* start Input *
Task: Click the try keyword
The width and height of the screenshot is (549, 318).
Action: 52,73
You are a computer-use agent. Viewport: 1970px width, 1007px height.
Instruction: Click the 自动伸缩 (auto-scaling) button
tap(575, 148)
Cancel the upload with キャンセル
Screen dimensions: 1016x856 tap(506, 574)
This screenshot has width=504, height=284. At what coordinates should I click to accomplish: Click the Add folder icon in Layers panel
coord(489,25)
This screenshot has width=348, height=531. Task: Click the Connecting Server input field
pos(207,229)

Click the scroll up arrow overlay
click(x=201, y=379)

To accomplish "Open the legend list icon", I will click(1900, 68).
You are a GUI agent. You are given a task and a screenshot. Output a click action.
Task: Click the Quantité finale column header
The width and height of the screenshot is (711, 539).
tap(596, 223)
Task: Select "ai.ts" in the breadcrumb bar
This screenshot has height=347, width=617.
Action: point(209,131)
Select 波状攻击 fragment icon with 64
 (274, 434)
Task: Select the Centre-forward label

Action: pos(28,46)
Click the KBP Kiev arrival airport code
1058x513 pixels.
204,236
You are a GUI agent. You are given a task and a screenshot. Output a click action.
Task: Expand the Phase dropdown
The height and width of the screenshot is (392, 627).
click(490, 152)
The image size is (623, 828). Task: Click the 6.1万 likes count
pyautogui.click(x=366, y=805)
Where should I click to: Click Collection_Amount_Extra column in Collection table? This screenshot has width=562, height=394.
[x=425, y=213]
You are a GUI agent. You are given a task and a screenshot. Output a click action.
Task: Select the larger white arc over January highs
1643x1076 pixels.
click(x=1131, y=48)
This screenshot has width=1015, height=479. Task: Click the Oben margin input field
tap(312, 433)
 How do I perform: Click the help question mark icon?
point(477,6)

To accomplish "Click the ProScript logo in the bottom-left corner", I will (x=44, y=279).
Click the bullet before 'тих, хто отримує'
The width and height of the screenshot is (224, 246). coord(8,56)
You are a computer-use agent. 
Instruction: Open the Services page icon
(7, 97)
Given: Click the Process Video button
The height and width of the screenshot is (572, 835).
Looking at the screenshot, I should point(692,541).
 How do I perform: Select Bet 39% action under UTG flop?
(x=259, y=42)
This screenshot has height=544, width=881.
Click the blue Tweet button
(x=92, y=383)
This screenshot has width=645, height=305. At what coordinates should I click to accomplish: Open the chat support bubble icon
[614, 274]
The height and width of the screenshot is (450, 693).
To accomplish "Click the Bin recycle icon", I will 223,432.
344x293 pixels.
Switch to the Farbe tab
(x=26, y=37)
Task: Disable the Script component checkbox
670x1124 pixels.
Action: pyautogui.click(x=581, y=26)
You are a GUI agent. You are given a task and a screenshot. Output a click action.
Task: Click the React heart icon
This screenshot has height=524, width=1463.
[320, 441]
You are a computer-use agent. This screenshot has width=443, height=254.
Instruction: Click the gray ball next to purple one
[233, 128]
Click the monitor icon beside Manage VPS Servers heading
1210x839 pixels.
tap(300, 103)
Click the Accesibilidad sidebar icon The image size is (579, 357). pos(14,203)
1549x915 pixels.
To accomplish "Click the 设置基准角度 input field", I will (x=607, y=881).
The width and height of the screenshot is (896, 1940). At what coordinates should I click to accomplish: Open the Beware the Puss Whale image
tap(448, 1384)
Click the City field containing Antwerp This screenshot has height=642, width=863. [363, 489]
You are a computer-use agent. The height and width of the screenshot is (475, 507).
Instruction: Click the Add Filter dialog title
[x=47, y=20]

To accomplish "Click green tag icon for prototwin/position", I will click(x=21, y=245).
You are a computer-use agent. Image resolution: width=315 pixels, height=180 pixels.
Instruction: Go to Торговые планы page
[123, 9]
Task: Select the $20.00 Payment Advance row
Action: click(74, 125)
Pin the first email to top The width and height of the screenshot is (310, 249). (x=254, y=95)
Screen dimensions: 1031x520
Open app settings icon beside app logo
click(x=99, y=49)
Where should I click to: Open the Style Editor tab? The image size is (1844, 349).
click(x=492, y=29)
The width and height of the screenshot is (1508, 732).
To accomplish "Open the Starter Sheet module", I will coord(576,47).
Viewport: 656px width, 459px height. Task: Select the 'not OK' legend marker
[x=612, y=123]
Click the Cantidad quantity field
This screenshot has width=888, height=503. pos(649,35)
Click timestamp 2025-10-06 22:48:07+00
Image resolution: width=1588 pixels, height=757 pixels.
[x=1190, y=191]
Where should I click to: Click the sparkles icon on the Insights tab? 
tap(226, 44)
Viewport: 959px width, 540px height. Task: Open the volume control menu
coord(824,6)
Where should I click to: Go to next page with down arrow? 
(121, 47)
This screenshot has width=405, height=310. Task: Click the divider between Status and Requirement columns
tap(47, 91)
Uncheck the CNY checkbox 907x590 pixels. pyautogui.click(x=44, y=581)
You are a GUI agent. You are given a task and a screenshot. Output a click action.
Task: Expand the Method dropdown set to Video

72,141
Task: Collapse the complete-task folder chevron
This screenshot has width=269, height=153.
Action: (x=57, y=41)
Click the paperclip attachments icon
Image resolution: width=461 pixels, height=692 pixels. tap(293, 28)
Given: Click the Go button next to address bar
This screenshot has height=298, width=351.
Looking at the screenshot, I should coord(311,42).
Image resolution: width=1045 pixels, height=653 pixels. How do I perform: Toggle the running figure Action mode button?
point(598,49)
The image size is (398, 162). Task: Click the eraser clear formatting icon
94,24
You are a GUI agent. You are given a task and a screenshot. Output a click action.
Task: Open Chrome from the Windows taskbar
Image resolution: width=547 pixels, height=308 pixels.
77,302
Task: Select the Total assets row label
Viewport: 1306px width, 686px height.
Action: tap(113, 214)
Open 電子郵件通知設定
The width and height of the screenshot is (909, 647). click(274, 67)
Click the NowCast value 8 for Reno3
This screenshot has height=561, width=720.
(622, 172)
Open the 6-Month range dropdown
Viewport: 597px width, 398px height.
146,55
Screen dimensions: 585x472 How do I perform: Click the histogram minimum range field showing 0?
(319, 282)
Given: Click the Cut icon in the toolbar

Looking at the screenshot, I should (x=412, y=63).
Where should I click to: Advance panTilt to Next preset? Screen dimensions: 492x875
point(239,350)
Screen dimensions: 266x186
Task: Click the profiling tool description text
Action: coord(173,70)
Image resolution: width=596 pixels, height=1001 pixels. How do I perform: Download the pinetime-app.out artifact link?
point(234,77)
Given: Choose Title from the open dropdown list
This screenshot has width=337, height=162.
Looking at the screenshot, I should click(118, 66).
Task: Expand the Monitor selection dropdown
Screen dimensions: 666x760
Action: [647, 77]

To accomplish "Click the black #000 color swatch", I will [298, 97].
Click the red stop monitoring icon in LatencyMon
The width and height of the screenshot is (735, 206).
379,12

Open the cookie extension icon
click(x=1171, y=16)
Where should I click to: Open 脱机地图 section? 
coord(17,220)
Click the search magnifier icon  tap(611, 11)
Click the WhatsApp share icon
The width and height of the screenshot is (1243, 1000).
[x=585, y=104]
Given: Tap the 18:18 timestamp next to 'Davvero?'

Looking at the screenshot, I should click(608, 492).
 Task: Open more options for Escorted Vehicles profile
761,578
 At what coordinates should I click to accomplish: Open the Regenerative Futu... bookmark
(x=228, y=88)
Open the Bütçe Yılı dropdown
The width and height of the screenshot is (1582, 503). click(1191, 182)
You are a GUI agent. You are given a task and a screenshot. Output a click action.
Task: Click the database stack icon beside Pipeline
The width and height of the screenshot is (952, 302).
* end Input *
* **Work to complete**:
Rewrite all of the rows above, substituting "GUI assistant" for every "GUI agent" and leaving everything else as it is.

* **Solution for this task**:
Task: Click the try keyword
The width and height of the screenshot is (549, 318).
Action: 52,73
You are a computer-use agent. Viewport: 1970px width, 1007px height.
Instruction: Click the 自动伸缩 (auto-scaling) button
tap(575, 148)
Cancel the upload with キャンセル
Screen dimensions: 1016x856 tap(506, 574)
This screenshot has width=504, height=284. At what coordinates should I click to accomplish: Click the Add folder icon in Layers panel
coord(489,25)
This screenshot has width=348, height=531. Task: Click the Connecting Server input field
pos(207,229)

Click the scroll up arrow overlay
click(x=201, y=379)

To accomplish "Open the legend list icon", I will click(1900, 68).
You are a GUI assistant. You are given a task and a screenshot. Output a click action.
Task: Click the Quantité finale column header
The width and height of the screenshot is (711, 539).
tap(596, 223)
Task: Select "ai.ts" in the breadcrumb bar
This screenshot has height=347, width=617.
Action: point(209,131)
Select 波状攻击 fragment icon with 64
 (274, 434)
Task: Select the Centre-forward label

Action: pos(28,46)
Click the KBP Kiev arrival airport code
1058x513 pixels.
204,236
You are a GUI assistant. You are given a task and a screenshot. Output a click action.
Task: Expand the Phase dropdown
The height and width of the screenshot is (392, 627).
click(490, 152)
The image size is (623, 828). Task: Click the 6.1万 likes count
pyautogui.click(x=366, y=805)
Where should I click to: Click Collection_Amount_Extra column in Collection table? This screenshot has width=562, height=394.
[x=425, y=213]
You are a GUI assistant. You are given a task and a screenshot. Output a click action.
Task: Select the larger white arc over January highs
1643x1076 pixels.
click(x=1131, y=48)
This screenshot has width=1015, height=479. Task: Click the Oben margin input field
tap(312, 433)
 How do I perform: Click the help question mark icon?
point(477,6)

To accomplish "Click the ProScript logo in the bottom-left corner", I will (x=44, y=279).
Click the bullet before 'тих, хто отримує'
The width and height of the screenshot is (224, 246). coord(8,56)
You are a computer-use agent. 
Instruction: Open the Services page icon
(7, 97)
Given: Click the Process Video button
The height and width of the screenshot is (572, 835).
Looking at the screenshot, I should point(692,541).
 How do I perform: Select Bet 39% action under UTG flop?
(x=259, y=42)
This screenshot has height=544, width=881.
Click the blue Tweet button
(x=92, y=383)
This screenshot has width=645, height=305. At what coordinates should I click to accomplish: Open the chat support bubble icon
[614, 274]
The height and width of the screenshot is (450, 693).
To accomplish "Click the Bin recycle icon", I will 223,432.
344x293 pixels.
Switch to the Farbe tab
(x=26, y=37)
Task: Disable the Script component checkbox
670x1124 pixels.
Action: pyautogui.click(x=581, y=26)
You are a GUI assistant. You are given a task and a screenshot. Output a click action.
Task: Click the React heart icon
This screenshot has height=524, width=1463.
[320, 441]
You are a computer-use agent. This screenshot has width=443, height=254.
Instruction: Click the gray ball next to purple one
[233, 128]
Click the monitor icon beside Manage VPS Servers heading
1210x839 pixels.
tap(300, 103)
Click the Accesibilidad sidebar icon The image size is (579, 357). pos(14,203)
1549x915 pixels.
To accomplish "Click the 设置基准角度 input field", I will (x=607, y=881).
The width and height of the screenshot is (896, 1940). At what coordinates should I click to accomplish: Open the Beware the Puss Whale image
tap(448, 1384)
Click the City field containing Antwerp This screenshot has height=642, width=863. [363, 489]
You are a computer-use agent. The height and width of the screenshot is (475, 507).
Instruction: Click the Add Filter dialog title
[x=47, y=20]

To accomplish "Click green tag icon for prototwin/position", I will click(x=21, y=245).
You are a computer-use agent. Image resolution: width=315 pixels, height=180 pixels.
Instruction: Go to Торговые планы page
[123, 9]
Task: Select the $20.00 Payment Advance row
Action: click(74, 125)
Pin the first email to top The width and height of the screenshot is (310, 249). (x=254, y=95)
Screen dimensions: 1031x520
Open app settings icon beside app logo
click(x=99, y=49)
Where should I click to: Open the Style Editor tab? The image size is (1844, 349).
click(x=492, y=29)
The width and height of the screenshot is (1508, 732).
To accomplish "Open the Starter Sheet module", I will coord(576,47).
Viewport: 656px width, 459px height. Task: Select the 'not OK' legend marker
[x=612, y=123]
Click the Cantidad quantity field
This screenshot has width=888, height=503. pos(649,35)
Click timestamp 2025-10-06 22:48:07+00
Image resolution: width=1588 pixels, height=757 pixels.
[x=1190, y=191]
Where should I click to: Click the sparkles icon on the Insights tab? 
tap(226, 44)
Viewport: 959px width, 540px height. Task: Open the volume control menu
coord(824,6)
Where should I click to: Go to next page with down arrow? 
(121, 47)
This screenshot has width=405, height=310. Task: Click the divider between Status and Requirement columns
tap(47, 91)
Uncheck the CNY checkbox 907x590 pixels. pyautogui.click(x=44, y=581)
You are a GUI assistant. You are given a task and a screenshot. Output a click action.
Task: Expand the Method dropdown set to Video

72,141
Task: Collapse the complete-task folder chevron
This screenshot has width=269, height=153.
Action: (x=57, y=41)
Click the paperclip attachments icon
Image resolution: width=461 pixels, height=692 pixels. tap(293, 28)
Given: Click the Go button next to address bar
This screenshot has height=298, width=351.
Looking at the screenshot, I should coord(311,42).
Image resolution: width=1045 pixels, height=653 pixels. How do I perform: Toggle the running figure Action mode button?
point(598,49)
The image size is (398, 162). Task: Click the eraser clear formatting icon
94,24
You are a GUI assistant. You are given a task and a screenshot. Output a click action.
Task: Open Chrome from the Windows taskbar
Image resolution: width=547 pixels, height=308 pixels.
77,302
Task: Select the Total assets row label
Viewport: 1306px width, 686px height.
Action: tap(113, 214)
Open 電子郵件通知設定
The width and height of the screenshot is (909, 647). click(274, 67)
Click the NowCast value 8 for Reno3
This screenshot has height=561, width=720.
(622, 172)
Open the 6-Month range dropdown
Viewport: 597px width, 398px height.
146,55
Screen dimensions: 585x472 How do I perform: Click the histogram minimum range field showing 0?
(319, 282)
Given: Click the Cut icon in the toolbar

Looking at the screenshot, I should (x=412, y=63).
Where should I click to: Advance panTilt to Next preset? Screen dimensions: 492x875
point(239,350)
Screen dimensions: 266x186
Task: Click the profiling tool description text
Action: coord(173,70)
Image resolution: width=596 pixels, height=1001 pixels. How do I perform: Download the pinetime-app.out artifact link?
point(234,77)
Given: Choose Title from the open dropdown list
This screenshot has width=337, height=162.
Looking at the screenshot, I should click(118, 66).
Task: Expand the Monitor selection dropdown
Screen dimensions: 666x760
Action: [647, 77]

To accomplish "Click the black #000 color swatch", I will [298, 97].
Click the red stop monitoring icon in LatencyMon
The width and height of the screenshot is (735, 206).
379,12

Open the cookie extension icon
click(x=1171, y=16)
Where should I click to: Open 脱机地图 section? 
coord(17,220)
Click the search magnifier icon  tap(611, 11)
Click the WhatsApp share icon
The width and height of the screenshot is (1243, 1000).
[x=585, y=104]
Given: Tap the 18:18 timestamp next to 'Davvero?'

Looking at the screenshot, I should click(608, 492).
 Task: Open more options for Escorted Vehicles profile
761,578
 At what coordinates should I click to accomplish: Open the Regenerative Futu... bookmark
(x=228, y=88)
Open the Bütçe Yılı dropdown
The width and height of the screenshot is (1582, 503). click(1191, 182)
You are a GUI assistant. You are given a task and a screenshot. Output a click action.
Task: Click the database stack icon beside Pipeline
The width and height of the screenshot is (952, 302).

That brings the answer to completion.